• **Listed records**:
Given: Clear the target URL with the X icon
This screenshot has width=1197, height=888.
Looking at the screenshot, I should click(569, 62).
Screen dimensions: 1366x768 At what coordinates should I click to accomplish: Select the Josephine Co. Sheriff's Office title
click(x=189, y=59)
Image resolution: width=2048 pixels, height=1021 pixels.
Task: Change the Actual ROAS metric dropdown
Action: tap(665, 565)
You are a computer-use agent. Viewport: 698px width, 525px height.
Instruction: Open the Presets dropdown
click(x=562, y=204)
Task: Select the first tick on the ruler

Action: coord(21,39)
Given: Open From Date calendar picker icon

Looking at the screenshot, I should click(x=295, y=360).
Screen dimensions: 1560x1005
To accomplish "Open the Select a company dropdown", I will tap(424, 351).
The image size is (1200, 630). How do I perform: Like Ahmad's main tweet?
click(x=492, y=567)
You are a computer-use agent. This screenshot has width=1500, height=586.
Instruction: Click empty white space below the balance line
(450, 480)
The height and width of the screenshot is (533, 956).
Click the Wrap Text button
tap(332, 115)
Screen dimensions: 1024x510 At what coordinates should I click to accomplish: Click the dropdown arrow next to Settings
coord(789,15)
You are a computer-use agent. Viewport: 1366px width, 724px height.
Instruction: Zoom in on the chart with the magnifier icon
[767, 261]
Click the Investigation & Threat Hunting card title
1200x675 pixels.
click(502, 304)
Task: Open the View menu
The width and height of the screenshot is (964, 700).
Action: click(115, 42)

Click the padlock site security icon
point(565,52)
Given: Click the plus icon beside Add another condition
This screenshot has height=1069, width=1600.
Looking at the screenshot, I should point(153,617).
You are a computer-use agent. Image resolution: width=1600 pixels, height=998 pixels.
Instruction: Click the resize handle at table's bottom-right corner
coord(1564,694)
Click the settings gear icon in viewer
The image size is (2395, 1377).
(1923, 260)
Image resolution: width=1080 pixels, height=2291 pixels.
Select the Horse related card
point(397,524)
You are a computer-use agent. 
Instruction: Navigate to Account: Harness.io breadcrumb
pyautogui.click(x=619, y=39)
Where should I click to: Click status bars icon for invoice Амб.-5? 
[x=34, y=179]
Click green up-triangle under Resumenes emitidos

• **Directions**:
Copy out all of the data exactly, leaving nothing out.

• **Answer to this problem**:
Given: Clear the target URL with the X icon
This screenshot has width=1197, height=888.
Looking at the screenshot, I should click(569, 62).
Screen dimensions: 1366x768 At what coordinates should I click to accomplish: Select the Josephine Co. Sheriff's Office title
click(x=189, y=59)
Image resolution: width=2048 pixels, height=1021 pixels.
Task: Change the Actual ROAS metric dropdown
Action: tap(665, 565)
You are a computer-use agent. Viewport: 698px width, 525px height.
Instruction: Open the Presets dropdown
click(x=562, y=204)
Task: Select the first tick on the ruler

Action: coord(21,39)
Given: Open From Date calendar picker icon

Looking at the screenshot, I should click(x=295, y=360).
Screen dimensions: 1560x1005
To accomplish "Open the Select a company dropdown", I will tap(424, 351).
The image size is (1200, 630). How do I perform: Like Ahmad's main tweet?
click(x=492, y=567)
You are a computer-use agent. This screenshot has width=1500, height=586.
Instruction: Click empty white space below the balance line
(450, 480)
The height and width of the screenshot is (533, 956).
Click the Wrap Text button
tap(332, 115)
Screen dimensions: 1024x510 At what coordinates should I click to accomplish: Click the dropdown arrow next to Settings
coord(789,15)
You are a computer-use agent. Viewport: 1366px width, 724px height.
Instruction: Zoom in on the chart with the magnifier icon
[767, 261]
Click the Investigation & Threat Hunting card title
1200x675 pixels.
click(502, 304)
Task: Open the View menu
The width and height of the screenshot is (964, 700).
Action: click(115, 42)

Click the padlock site security icon
point(565,52)
Given: Click the plus icon beside Add another condition
This screenshot has height=1069, width=1600.
Looking at the screenshot, I should point(153,617).
You are a computer-use agent. Image resolution: width=1600 pixels, height=998 pixels.
Instruction: Click the resize handle at table's bottom-right corner
coord(1564,694)
Click the settings gear icon in viewer
The image size is (2395, 1377).
(1923, 260)
Image resolution: width=1080 pixels, height=2291 pixels.
Select the Horse related card
point(397,524)
You are a computer-use agent. 
Instruction: Navigate to Account: Harness.io breadcrumb
pyautogui.click(x=619, y=39)
Where should I click to: Click status bars icon for invoice Амб.-5? 
[x=34, y=179]
Click green up-triangle under Resumenes emitidos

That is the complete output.